Since then, Xinjiang had remained firmly under Chinese control. After the 1980s, when new oil and gas reserves were discovered in the region, Han Chi
nese migration increased dramatically. Much of the Uighur unrest came from a fear that they were becoming outsiders in their own homeland. Throughout the 1990s, there was periodic violence: bombed buses, derailed trains. People assumed that the attacks were the work of Uighurs resentful of Chinese rule, but no organizations claimed responsibility. The violence, like so much else in Xinjiang, remained a mystery.
In Yabaolu, I watched the traders—the Central Asians, the Middle Easterners, the ones I couldn’t identify—and wondered how many belonged to some obscure ethnic group that had slipped in and out of the histories of great nations. Often, the Uighurs’ fate hadn’t been shaped by language, culture, or tradition; the whim of great foreign leaders mattered much more. Mongolia had recently become independent, a path that probably would have been open to Xinjiang if it had originally fallen under the control of the USSR instead of the People’s Republic of China. In the Great Game of Central Asia, the Uighurs were one of the losers.

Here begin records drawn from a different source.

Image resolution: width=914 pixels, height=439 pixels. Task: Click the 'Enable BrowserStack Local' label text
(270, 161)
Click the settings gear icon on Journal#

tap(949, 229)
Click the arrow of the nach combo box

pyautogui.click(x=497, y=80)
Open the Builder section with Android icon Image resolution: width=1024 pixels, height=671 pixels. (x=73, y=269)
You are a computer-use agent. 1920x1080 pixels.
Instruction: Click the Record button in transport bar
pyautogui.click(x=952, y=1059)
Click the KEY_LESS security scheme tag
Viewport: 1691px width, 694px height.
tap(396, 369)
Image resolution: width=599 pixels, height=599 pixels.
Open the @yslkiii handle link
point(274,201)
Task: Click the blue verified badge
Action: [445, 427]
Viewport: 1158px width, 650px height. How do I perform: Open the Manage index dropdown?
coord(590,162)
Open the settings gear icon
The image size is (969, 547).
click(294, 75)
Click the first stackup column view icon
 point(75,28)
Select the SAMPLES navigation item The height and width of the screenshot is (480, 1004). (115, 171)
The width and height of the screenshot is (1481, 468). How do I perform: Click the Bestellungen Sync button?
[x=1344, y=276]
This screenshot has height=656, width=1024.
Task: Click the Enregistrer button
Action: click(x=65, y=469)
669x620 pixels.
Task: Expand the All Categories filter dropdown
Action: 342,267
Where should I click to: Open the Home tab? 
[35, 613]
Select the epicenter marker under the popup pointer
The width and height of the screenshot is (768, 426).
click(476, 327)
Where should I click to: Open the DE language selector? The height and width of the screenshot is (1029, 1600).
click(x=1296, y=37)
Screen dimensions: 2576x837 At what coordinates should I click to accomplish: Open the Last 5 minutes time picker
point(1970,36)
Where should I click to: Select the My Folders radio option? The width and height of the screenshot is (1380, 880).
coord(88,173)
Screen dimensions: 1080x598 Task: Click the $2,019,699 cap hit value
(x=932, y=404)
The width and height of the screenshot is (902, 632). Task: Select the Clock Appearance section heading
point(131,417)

After I came to know Polat well, he told me more about his family background. During the mid-1940s, his father had joined the army of the East Turkestan Republic. Like many of his fellow soldiers, Polat’s father had the image of a rifle tattooed onto his left shoulder. That had been a dangerous mark to carry into the Cultural Revolution, and by the end of that period the man was a cripple. Polat said that he wished he could write about this in a true history of the Uighurs. He also wanted to write about his own personal experiences, which included a prison term in 1985 for protesting against Chinese rule. He told me that that was why he could no longer teach in Xinjiang; he had left the province because of political pressure. He also said that he had saved forty thousand dollars, and he swore that sometime soon, when the money and the time were right, he was going to find a way to flee to America.
I TRIED TO
write my travel article about Nanjing but finally gave up. I swallowed the expenses, attributing the failure to bad timing, and then I turned to other projects. By summer, the embassy bombing already seemed like a distant memory. Occasionally, Chinese people brought it up in conversation, but they rarely pushed the topic. When they did, they tended to be more disappointed than angry, because their government had accepted the American apology and a financial settlement for the damage to the embassy in Belgrade. I almost never met a Chinese who believed that the attack had been accidental.